| PROMPT |
Word for word, reproduce each entry.

%%

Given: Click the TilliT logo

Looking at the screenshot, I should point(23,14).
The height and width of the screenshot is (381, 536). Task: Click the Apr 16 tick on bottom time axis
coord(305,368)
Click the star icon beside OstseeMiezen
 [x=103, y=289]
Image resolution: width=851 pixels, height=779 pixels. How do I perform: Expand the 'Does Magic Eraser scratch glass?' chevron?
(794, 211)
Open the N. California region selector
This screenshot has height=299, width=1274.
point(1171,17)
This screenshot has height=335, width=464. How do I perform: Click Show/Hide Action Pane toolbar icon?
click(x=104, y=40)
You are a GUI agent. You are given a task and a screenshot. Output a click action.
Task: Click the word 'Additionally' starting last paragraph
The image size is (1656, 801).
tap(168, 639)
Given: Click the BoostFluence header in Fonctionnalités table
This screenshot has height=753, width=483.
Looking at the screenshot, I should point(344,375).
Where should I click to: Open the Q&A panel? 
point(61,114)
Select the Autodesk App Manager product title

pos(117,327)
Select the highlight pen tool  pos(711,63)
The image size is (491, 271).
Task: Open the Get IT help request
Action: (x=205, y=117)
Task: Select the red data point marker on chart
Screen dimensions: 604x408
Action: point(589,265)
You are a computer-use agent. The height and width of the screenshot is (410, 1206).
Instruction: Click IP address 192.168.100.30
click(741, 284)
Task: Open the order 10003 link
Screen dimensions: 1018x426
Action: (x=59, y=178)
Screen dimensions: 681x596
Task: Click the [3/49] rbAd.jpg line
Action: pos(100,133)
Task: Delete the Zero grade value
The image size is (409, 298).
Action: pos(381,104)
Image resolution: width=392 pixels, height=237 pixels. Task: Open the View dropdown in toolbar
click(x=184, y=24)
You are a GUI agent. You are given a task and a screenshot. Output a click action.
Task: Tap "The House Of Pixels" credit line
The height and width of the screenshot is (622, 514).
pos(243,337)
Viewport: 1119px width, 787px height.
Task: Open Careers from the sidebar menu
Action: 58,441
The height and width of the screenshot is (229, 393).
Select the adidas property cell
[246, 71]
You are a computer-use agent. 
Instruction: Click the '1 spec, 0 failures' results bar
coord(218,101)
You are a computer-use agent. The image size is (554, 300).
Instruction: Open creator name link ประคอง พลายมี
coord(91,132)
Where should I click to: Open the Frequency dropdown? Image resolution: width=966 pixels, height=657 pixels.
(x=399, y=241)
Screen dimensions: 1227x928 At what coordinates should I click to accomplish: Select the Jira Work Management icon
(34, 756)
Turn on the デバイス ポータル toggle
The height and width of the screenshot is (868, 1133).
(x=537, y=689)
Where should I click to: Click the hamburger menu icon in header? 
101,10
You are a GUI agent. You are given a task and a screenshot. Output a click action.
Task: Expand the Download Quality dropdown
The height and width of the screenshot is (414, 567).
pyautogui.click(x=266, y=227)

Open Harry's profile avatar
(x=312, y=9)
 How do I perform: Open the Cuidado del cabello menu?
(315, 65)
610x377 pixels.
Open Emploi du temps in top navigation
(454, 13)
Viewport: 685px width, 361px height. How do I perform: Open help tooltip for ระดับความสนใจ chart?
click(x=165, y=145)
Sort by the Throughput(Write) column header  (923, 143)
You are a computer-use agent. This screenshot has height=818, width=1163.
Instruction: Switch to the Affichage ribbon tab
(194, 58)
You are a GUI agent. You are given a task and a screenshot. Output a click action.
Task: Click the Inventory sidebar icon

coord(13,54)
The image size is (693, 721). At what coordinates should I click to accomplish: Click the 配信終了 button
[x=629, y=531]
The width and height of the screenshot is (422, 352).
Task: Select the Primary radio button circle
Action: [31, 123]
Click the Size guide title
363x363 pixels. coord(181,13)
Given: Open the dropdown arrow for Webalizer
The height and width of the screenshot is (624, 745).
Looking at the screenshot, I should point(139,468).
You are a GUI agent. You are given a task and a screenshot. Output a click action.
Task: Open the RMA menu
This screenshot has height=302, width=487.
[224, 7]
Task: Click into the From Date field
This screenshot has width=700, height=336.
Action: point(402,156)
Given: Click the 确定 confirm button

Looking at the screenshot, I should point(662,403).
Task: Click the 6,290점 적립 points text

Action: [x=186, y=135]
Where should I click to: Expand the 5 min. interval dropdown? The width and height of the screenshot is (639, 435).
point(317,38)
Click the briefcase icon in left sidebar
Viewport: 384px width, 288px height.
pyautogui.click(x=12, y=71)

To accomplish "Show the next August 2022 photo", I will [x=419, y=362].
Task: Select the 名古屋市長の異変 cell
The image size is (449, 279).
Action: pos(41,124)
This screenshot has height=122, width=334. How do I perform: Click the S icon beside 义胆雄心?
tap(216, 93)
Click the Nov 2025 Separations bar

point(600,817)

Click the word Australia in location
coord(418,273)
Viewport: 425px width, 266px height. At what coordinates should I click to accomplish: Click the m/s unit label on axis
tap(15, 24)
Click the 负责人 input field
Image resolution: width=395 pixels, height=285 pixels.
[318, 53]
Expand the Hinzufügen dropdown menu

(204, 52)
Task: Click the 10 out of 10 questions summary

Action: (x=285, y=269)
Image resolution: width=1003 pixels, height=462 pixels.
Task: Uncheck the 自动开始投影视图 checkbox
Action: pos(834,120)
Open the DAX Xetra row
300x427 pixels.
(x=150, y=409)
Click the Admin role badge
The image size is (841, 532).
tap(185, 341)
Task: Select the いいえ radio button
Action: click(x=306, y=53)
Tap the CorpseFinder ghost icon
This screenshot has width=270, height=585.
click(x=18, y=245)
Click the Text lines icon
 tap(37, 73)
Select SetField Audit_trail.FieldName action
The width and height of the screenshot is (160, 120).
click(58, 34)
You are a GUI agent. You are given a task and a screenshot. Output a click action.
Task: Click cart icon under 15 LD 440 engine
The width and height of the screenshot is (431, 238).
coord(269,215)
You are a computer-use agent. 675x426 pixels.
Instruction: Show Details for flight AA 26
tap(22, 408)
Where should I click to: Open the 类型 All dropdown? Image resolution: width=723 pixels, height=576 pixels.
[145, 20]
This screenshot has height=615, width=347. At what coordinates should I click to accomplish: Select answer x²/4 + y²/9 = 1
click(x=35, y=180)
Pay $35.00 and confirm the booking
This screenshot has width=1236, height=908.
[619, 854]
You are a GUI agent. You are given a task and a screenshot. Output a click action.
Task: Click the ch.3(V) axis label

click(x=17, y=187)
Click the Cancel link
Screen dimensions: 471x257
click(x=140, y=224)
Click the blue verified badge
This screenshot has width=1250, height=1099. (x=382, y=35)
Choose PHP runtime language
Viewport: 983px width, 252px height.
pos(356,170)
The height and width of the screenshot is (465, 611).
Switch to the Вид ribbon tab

%%

| SOLUTION FOR THIS EXERCISE |
Given: Click the TilliT logo

Looking at the screenshot, I should point(23,14).
The height and width of the screenshot is (381, 536). Task: Click the Apr 16 tick on bottom time axis
coord(305,368)
Click the star icon beside OstseeMiezen
 [x=103, y=289]
Image resolution: width=851 pixels, height=779 pixels. How do I perform: Expand the 'Does Magic Eraser scratch glass?' chevron?
(794, 211)
Open the N. California region selector
This screenshot has height=299, width=1274.
point(1171,17)
This screenshot has height=335, width=464. How do I perform: Click Show/Hide Action Pane toolbar icon?
click(x=104, y=40)
You are a GUI agent. You are given a task and a screenshot. Output a click action.
Task: Click the word 'Additionally' starting last paragraph
The image size is (1656, 801).
tap(168, 639)
Given: Click the BoostFluence header in Fonctionnalités table
This screenshot has height=753, width=483.
Looking at the screenshot, I should point(344,375).
Where should I click to: Open the Q&A panel? 
point(61,114)
Select the Autodesk App Manager product title

pos(117,327)
Select the highlight pen tool  pos(711,63)
The image size is (491, 271).
Task: Open the Get IT help request
Action: (x=205, y=117)
Task: Select the red data point marker on chart
Screen dimensions: 604x408
Action: point(589,265)
You are a computer-use agent. The height and width of the screenshot is (410, 1206).
Instruction: Click IP address 192.168.100.30
click(741, 284)
Task: Open the order 10003 link
Screen dimensions: 1018x426
Action: (x=59, y=178)
Screen dimensions: 681x596
Task: Click the [3/49] rbAd.jpg line
Action: pos(100,133)
Task: Delete the Zero grade value
The image size is (409, 298).
Action: pos(381,104)
Image resolution: width=392 pixels, height=237 pixels. Task: Open the View dropdown in toolbar
click(x=184, y=24)
You are a GUI agent. You are given a task and a screenshot. Output a click action.
Task: Tap "The House Of Pixels" credit line
The height and width of the screenshot is (622, 514).
pos(243,337)
Viewport: 1119px width, 787px height.
Task: Open Careers from the sidebar menu
Action: 58,441
The height and width of the screenshot is (229, 393).
Select the adidas property cell
[246, 71]
You are a computer-use agent. 
Instruction: Click the '1 spec, 0 failures' results bar
coord(218,101)
You are a computer-use agent. The image size is (554, 300).
Instruction: Open creator name link ประคอง พลายมี
coord(91,132)
Where should I click to: Open the Frequency dropdown? Image resolution: width=966 pixels, height=657 pixels.
(x=399, y=241)
Screen dimensions: 1227x928 At what coordinates should I click to accomplish: Select the Jira Work Management icon
(34, 756)
Turn on the デバイス ポータル toggle
The height and width of the screenshot is (868, 1133).
(x=537, y=689)
Where should I click to: Click the hamburger menu icon in header? 
101,10
You are a GUI agent. You are given a task and a screenshot. Output a click action.
Task: Expand the Download Quality dropdown
The height and width of the screenshot is (414, 567).
pyautogui.click(x=266, y=227)

Open Harry's profile avatar
(x=312, y=9)
 How do I perform: Open the Cuidado del cabello menu?
(315, 65)
610x377 pixels.
Open Emploi du temps in top navigation
(454, 13)
Viewport: 685px width, 361px height. How do I perform: Open help tooltip for ระดับความสนใจ chart?
click(x=165, y=145)
Sort by the Throughput(Write) column header  (923, 143)
You are a computer-use agent. This screenshot has height=818, width=1163.
Instruction: Switch to the Affichage ribbon tab
(194, 58)
You are a GUI agent. You are given a task and a screenshot. Output a click action.
Task: Click the Inventory sidebar icon

coord(13,54)
The image size is (693, 721). At what coordinates should I click to accomplish: Click the 配信終了 button
[x=629, y=531]
The width and height of the screenshot is (422, 352).
Task: Select the Primary radio button circle
Action: [31, 123]
Click the Size guide title
363x363 pixels. coord(181,13)
Given: Open the dropdown arrow for Webalizer
The height and width of the screenshot is (624, 745).
Looking at the screenshot, I should point(139,468).
You are a GUI agent. You are given a task and a screenshot. Output a click action.
Task: Open the RMA menu
This screenshot has height=302, width=487.
[224, 7]
Task: Click into the From Date field
This screenshot has width=700, height=336.
Action: point(402,156)
Given: Click the 确定 confirm button

Looking at the screenshot, I should point(662,403).
Task: Click the 6,290점 적립 points text

Action: [x=186, y=135]
Where should I click to: Expand the 5 min. interval dropdown? The width and height of the screenshot is (639, 435).
point(317,38)
Click the briefcase icon in left sidebar
Viewport: 384px width, 288px height.
pyautogui.click(x=12, y=71)

To accomplish "Show the next August 2022 photo", I will [x=419, y=362].
Task: Select the 名古屋市長の異変 cell
The image size is (449, 279).
Action: pos(41,124)
This screenshot has height=122, width=334. How do I perform: Click the S icon beside 义胆雄心?
tap(216, 93)
Click the Nov 2025 Separations bar

point(600,817)

Click the word Australia in location
coord(418,273)
Viewport: 425px width, 266px height. At what coordinates should I click to accomplish: Click the m/s unit label on axis
tap(15, 24)
Click the 负责人 input field
Image resolution: width=395 pixels, height=285 pixels.
[318, 53]
Expand the Hinzufügen dropdown menu

(204, 52)
Task: Click the 10 out of 10 questions summary

Action: (x=285, y=269)
Image resolution: width=1003 pixels, height=462 pixels.
Task: Uncheck the 自动开始投影视图 checkbox
Action: pos(834,120)
Open the DAX Xetra row
300x427 pixels.
(x=150, y=409)
Click the Admin role badge
The image size is (841, 532).
tap(185, 341)
Task: Select the いいえ radio button
Action: click(x=306, y=53)
Tap the CorpseFinder ghost icon
This screenshot has width=270, height=585.
click(x=18, y=245)
Click the Text lines icon
 tap(37, 73)
Select SetField Audit_trail.FieldName action
The width and height of the screenshot is (160, 120).
click(58, 34)
You are a GUI agent. You are given a task and a screenshot. Output a click action.
Task: Click cart icon under 15 LD 440 engine
The width and height of the screenshot is (431, 238).
coord(269,215)
You are a computer-use agent. 675x426 pixels.
Instruction: Show Details for flight AA 26
tap(22, 408)
Where should I click to: Open the 类型 All dropdown? Image resolution: width=723 pixels, height=576 pixels.
[145, 20]
This screenshot has height=615, width=347. At what coordinates should I click to accomplish: Select answer x²/4 + y²/9 = 1
click(x=35, y=180)
Pay $35.00 and confirm the booking
This screenshot has width=1236, height=908.
[619, 854]
You are a GUI agent. You are given a task and a screenshot. Output a click action.
Task: Click the ch.3(V) axis label

click(x=17, y=187)
Click the Cancel link
Screen dimensions: 471x257
click(x=140, y=224)
Click the blue verified badge
This screenshot has width=1250, height=1099. (x=382, y=35)
Choose PHP runtime language
Viewport: 983px width, 252px height.
pos(356,170)
The height and width of the screenshot is (465, 611).
Switch to the Вид ribbon tab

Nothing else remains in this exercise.